== TASK OBJECTIVE ==
The required output is the exact run of lines from the one that contains "Políticas de cookies (77, 2565)" to the end of the data, with every picture left out.

[Stored records]
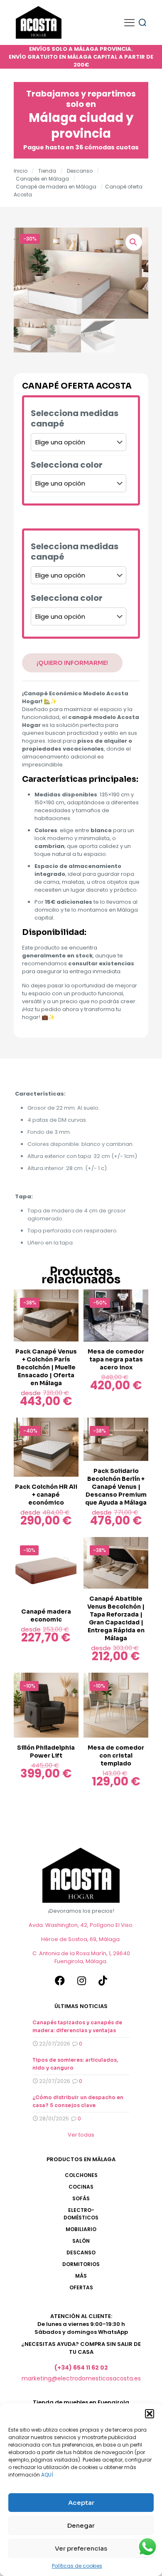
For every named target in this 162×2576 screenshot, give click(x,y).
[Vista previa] (69, 1311)
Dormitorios (81, 2264)
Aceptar (81, 2503)
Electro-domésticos (81, 2214)
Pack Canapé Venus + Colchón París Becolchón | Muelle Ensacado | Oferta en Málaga (46, 1367)
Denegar (81, 2525)
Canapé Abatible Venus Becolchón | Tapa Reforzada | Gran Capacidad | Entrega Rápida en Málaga (116, 1618)
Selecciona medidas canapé (74, 418)
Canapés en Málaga (42, 178)
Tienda (47, 170)
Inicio (20, 170)
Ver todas (81, 2135)
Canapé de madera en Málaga (56, 186)
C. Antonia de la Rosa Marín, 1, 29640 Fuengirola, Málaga (81, 1957)
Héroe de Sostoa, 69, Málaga (80, 1939)
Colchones (81, 2175)
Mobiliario (81, 2229)
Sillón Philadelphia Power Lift (46, 1751)
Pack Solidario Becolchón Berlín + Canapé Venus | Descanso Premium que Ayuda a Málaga (116, 1486)
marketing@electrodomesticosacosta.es (81, 2378)
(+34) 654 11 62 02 (81, 2367)
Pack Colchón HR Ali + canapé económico (46, 1494)
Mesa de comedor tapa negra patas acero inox (116, 1359)
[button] (149, 2414)
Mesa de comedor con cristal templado (116, 1755)
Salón (81, 2240)
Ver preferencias (81, 2548)
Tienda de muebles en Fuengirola (81, 2402)
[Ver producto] (69, 1299)
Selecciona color (67, 465)
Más (81, 2275)
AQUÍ (47, 2474)
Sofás (81, 2198)
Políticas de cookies (77, 2565)
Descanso (80, 170)
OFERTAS (81, 2287)
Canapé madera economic (46, 1615)
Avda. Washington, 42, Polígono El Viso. (81, 1925)
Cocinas (81, 2186)
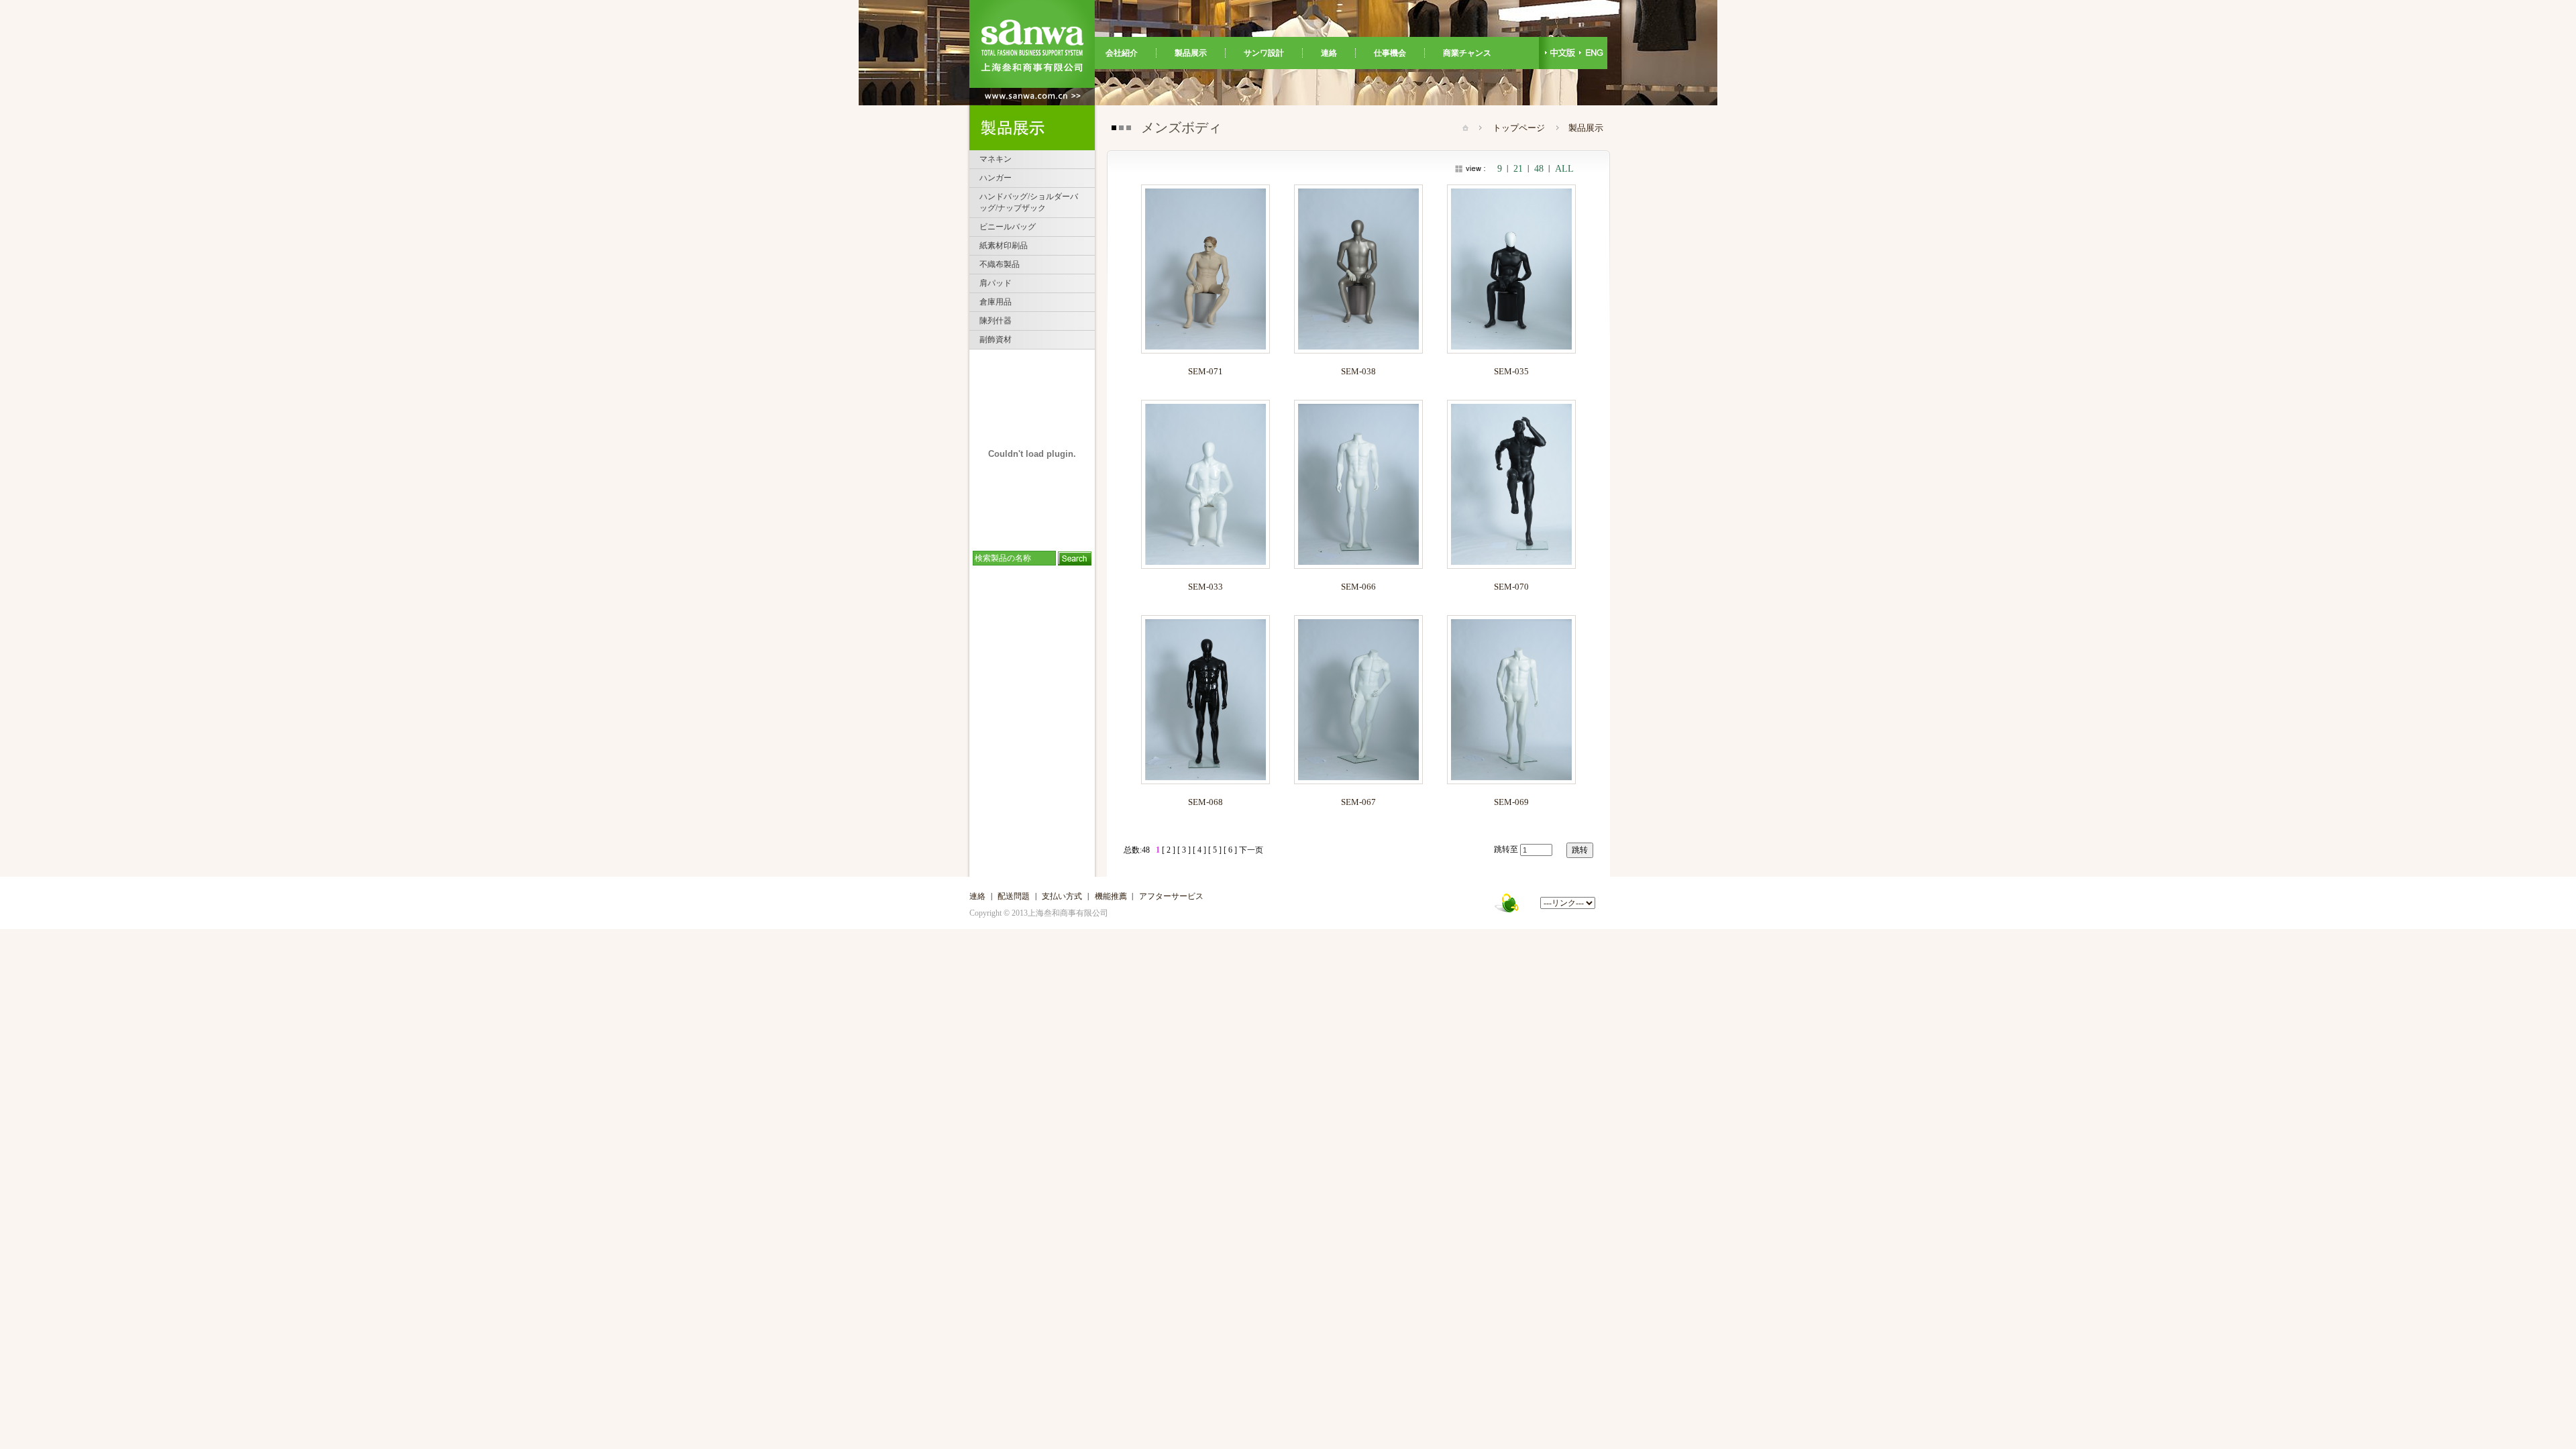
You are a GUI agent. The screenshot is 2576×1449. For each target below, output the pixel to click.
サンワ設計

== WORKED SOLUTION ==
Políticas de cookies (77, 2565)
Descanso (80, 170)
OFERTAS (81, 2287)
Canapé madera economic (46, 1615)
Avda. Washington, 42, Polígono El Viso. (81, 1925)
Cocinas (81, 2186)
You are a GUI agent. The screenshot is 2576×1449. For each target below, output the pixel to click.
サンワ設計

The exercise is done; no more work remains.